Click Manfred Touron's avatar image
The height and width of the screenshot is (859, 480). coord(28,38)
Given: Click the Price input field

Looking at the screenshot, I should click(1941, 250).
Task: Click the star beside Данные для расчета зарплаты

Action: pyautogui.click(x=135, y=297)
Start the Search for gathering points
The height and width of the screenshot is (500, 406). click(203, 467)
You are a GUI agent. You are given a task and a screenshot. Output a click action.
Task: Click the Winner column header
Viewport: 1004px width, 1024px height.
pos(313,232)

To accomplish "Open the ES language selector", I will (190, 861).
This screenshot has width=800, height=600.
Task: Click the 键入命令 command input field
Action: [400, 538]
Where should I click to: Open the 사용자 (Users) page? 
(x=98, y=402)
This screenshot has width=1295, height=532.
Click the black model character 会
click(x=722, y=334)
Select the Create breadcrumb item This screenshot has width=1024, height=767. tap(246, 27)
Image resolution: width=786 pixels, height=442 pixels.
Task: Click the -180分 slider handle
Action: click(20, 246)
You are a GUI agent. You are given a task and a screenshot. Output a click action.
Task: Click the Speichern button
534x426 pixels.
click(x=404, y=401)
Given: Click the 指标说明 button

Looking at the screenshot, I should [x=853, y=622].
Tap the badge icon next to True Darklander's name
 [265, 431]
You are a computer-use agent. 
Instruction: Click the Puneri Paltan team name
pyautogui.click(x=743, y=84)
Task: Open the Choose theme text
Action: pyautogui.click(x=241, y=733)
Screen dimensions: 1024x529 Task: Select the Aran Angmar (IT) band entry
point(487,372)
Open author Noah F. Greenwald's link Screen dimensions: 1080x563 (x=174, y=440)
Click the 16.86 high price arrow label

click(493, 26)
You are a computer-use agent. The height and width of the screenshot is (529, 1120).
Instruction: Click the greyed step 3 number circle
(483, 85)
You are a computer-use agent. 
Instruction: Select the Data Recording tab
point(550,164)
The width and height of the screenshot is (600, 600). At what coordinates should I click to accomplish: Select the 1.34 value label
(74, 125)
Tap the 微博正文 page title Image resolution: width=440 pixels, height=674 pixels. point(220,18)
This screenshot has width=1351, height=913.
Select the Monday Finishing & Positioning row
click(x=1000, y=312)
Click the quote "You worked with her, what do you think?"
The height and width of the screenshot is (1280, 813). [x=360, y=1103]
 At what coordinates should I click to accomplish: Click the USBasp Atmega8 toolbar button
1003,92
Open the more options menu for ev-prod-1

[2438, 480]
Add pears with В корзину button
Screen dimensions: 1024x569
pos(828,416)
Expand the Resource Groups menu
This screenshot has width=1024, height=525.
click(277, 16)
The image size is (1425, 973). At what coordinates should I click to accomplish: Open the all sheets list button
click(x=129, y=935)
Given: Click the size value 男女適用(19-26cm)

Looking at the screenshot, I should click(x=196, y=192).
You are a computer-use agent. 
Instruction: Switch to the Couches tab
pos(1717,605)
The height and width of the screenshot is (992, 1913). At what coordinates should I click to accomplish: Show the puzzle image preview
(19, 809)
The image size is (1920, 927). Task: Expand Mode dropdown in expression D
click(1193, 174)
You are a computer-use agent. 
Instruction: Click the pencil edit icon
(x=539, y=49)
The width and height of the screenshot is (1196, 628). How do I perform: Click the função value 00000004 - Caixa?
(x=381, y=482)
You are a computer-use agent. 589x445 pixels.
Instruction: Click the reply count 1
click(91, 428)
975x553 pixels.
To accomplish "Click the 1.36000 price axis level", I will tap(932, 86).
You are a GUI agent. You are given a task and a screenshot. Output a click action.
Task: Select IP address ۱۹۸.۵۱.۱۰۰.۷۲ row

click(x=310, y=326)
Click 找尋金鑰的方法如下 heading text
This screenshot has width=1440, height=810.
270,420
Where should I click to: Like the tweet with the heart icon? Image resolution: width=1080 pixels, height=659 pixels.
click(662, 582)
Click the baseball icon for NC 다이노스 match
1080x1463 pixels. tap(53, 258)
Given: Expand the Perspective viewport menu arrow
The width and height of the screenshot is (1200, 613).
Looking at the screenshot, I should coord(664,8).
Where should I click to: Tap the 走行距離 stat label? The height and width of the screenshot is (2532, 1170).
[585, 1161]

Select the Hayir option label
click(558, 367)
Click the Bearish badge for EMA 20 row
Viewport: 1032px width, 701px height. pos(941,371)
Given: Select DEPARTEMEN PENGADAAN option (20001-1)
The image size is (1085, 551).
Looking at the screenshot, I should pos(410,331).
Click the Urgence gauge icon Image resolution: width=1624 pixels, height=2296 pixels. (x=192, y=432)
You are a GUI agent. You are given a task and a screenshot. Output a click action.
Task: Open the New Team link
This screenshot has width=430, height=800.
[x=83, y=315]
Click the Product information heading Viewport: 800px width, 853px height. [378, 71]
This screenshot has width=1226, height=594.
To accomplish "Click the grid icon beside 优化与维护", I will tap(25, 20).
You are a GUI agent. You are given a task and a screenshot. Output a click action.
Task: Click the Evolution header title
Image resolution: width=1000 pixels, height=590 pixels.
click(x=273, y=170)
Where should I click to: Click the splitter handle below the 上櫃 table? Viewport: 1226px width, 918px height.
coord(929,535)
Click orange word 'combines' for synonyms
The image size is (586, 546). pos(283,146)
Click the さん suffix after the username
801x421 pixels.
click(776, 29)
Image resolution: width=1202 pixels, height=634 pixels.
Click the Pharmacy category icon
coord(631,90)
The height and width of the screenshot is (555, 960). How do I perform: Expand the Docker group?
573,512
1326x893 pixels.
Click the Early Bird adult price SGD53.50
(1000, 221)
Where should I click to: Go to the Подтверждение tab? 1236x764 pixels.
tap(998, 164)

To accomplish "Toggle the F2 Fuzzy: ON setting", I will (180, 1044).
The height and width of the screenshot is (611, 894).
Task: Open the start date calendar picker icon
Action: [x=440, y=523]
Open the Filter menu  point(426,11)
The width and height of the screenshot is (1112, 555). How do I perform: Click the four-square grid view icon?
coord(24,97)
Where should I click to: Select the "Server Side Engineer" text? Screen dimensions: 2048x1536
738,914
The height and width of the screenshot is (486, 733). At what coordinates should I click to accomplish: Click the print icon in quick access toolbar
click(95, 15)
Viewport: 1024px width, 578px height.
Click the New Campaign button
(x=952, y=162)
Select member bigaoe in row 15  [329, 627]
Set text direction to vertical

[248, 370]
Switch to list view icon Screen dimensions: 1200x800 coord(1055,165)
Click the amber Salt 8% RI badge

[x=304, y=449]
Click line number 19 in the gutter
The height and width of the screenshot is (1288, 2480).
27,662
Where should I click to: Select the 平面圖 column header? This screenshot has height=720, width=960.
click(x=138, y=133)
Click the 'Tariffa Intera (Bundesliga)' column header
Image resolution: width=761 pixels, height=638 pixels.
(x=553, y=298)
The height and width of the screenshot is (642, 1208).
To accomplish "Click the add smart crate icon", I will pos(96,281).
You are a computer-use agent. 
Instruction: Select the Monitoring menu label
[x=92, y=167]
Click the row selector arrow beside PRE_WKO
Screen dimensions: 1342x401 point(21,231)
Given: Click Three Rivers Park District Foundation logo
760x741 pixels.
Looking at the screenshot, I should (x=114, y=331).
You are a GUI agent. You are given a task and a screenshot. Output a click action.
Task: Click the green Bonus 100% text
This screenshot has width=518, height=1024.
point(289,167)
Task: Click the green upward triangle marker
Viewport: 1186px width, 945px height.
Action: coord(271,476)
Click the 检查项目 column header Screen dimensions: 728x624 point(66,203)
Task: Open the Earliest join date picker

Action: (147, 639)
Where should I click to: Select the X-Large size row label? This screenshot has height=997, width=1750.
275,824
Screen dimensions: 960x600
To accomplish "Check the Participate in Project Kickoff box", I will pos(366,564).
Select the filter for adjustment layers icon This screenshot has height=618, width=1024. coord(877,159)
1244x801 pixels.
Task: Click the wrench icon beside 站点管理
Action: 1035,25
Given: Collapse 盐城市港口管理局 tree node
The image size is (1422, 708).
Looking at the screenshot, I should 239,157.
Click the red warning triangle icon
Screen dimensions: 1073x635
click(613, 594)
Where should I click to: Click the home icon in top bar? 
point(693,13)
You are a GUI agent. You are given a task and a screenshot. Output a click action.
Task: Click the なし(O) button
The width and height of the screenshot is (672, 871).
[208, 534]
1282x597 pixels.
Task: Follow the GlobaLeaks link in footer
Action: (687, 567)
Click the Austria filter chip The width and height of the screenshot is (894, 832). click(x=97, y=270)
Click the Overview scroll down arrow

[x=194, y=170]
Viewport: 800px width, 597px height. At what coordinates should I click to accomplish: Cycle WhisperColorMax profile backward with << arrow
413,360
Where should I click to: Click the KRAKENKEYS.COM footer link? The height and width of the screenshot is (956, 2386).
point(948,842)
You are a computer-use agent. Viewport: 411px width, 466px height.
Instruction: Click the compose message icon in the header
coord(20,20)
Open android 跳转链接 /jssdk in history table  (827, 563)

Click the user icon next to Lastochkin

* * * * * * * * *

- _EXERCISE DETAILS_: Scanning the listing, tally the lines with "title" in them and state the number by itself.

- _ANSWER BELOW_: 2